[[ INFORMATION PROVIDED, beginning ]]
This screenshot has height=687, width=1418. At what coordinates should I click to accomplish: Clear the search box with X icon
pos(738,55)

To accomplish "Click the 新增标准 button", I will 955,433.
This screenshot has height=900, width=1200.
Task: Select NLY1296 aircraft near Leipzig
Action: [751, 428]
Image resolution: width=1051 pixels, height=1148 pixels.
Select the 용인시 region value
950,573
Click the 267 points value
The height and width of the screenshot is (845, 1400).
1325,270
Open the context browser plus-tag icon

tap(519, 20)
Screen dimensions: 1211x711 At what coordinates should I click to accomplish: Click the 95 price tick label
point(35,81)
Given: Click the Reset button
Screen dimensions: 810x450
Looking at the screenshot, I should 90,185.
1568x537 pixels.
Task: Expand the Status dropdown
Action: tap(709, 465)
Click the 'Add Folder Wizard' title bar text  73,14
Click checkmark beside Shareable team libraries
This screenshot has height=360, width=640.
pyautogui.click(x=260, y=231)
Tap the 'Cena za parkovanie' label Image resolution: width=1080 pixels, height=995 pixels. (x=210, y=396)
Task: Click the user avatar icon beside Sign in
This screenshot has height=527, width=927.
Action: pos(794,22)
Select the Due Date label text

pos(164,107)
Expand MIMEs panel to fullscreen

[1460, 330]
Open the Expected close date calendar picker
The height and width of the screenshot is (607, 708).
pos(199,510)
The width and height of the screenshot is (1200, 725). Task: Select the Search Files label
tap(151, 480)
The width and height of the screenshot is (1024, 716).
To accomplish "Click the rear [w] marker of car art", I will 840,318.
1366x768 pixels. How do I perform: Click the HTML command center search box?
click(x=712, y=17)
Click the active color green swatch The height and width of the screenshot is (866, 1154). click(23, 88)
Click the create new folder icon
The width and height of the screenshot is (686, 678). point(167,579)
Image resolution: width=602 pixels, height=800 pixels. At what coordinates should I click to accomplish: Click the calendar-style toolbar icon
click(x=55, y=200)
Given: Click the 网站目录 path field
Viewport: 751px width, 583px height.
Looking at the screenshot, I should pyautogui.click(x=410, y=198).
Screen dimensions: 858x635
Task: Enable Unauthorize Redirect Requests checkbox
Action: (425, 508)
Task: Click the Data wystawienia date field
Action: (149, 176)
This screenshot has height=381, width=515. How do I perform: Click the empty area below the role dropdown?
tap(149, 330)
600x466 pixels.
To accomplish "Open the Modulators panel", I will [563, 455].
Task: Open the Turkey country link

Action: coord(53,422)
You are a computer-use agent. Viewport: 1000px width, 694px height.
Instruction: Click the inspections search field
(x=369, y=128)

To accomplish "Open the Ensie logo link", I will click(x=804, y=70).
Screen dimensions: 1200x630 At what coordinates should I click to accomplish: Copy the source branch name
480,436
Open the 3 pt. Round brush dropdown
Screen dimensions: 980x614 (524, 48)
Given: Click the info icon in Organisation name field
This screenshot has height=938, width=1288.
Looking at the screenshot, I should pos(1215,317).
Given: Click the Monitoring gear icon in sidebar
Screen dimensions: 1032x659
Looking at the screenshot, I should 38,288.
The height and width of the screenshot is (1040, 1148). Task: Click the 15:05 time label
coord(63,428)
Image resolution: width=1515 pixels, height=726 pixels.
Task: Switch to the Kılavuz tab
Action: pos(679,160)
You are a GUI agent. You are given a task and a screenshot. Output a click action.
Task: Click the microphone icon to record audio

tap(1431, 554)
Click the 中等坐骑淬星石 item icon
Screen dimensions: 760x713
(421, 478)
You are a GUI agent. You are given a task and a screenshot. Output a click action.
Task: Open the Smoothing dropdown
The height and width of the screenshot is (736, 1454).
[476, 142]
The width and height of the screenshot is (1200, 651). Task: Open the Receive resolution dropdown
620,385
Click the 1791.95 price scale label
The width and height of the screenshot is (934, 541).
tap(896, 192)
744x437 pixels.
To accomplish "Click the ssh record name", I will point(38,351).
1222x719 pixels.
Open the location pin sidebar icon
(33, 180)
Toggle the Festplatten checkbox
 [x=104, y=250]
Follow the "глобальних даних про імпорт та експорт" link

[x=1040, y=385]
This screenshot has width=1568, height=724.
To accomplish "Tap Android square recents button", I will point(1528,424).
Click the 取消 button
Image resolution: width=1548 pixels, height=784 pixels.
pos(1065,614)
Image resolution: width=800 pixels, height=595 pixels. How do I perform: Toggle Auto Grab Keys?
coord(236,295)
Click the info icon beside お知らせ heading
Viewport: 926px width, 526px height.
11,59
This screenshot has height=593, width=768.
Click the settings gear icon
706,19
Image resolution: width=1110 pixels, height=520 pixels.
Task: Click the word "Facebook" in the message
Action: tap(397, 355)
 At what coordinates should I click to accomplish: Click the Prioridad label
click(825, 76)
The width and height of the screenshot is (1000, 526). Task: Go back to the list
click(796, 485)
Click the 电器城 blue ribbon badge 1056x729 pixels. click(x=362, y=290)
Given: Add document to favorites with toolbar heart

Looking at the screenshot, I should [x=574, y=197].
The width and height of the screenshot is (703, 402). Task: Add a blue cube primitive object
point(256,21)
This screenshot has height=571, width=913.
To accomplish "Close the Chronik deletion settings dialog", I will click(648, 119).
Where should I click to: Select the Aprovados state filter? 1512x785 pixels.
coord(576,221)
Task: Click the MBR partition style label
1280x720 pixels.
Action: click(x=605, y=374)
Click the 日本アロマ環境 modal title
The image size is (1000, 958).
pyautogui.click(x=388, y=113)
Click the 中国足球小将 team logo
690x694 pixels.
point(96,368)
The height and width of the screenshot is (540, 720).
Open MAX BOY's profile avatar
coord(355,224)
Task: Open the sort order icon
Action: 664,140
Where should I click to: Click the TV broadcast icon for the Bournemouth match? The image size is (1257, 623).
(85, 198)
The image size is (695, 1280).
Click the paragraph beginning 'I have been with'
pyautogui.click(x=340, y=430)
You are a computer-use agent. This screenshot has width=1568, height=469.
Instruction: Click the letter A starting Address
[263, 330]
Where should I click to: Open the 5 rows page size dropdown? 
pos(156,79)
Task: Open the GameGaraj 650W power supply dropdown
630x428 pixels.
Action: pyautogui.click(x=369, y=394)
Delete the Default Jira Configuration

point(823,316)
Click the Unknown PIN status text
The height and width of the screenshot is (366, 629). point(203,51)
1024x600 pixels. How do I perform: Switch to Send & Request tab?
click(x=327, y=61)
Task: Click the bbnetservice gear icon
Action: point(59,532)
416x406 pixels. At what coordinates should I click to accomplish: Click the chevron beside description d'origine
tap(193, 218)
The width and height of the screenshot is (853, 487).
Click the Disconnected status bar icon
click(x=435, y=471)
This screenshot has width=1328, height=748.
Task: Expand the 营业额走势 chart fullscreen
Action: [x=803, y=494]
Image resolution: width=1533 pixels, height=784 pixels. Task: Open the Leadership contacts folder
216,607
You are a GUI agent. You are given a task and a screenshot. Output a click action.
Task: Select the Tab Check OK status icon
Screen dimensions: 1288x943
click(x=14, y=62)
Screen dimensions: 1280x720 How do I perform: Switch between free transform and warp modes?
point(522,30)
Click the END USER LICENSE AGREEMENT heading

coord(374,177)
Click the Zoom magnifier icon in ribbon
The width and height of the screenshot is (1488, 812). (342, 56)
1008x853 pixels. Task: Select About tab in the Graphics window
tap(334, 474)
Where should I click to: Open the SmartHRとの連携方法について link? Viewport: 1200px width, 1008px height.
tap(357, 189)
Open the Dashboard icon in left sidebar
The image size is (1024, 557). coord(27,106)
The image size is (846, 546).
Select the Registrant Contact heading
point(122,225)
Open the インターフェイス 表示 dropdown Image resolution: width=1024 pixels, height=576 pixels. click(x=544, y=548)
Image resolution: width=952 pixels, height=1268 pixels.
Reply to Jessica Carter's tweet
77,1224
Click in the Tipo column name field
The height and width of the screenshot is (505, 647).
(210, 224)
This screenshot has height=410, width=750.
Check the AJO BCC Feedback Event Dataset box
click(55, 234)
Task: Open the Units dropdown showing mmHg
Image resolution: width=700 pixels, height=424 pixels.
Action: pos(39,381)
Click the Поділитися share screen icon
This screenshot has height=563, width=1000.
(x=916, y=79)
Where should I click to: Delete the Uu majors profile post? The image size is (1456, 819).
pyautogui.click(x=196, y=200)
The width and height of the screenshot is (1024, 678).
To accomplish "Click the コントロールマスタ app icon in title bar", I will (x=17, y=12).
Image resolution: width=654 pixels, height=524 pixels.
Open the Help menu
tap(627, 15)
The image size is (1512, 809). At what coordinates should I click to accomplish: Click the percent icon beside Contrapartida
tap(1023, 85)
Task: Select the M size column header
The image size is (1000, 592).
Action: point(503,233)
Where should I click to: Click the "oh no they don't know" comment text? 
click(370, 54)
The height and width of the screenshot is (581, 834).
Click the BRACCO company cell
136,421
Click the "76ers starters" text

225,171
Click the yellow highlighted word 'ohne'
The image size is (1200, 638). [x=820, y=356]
[[ INFORMATION PROVIDED, end ]]
#### [WORK INSTRUCTIONS]
In the listing above, find each line with the word "title" and return it.

#### [RESULT BELOW]
Click the 'Add Folder Wizard' title bar text  73,14
Click the 日本アロマ環境 modal title
To accomplish "Click the コントロールマスタ app icon in title bar", I will (x=17, y=12).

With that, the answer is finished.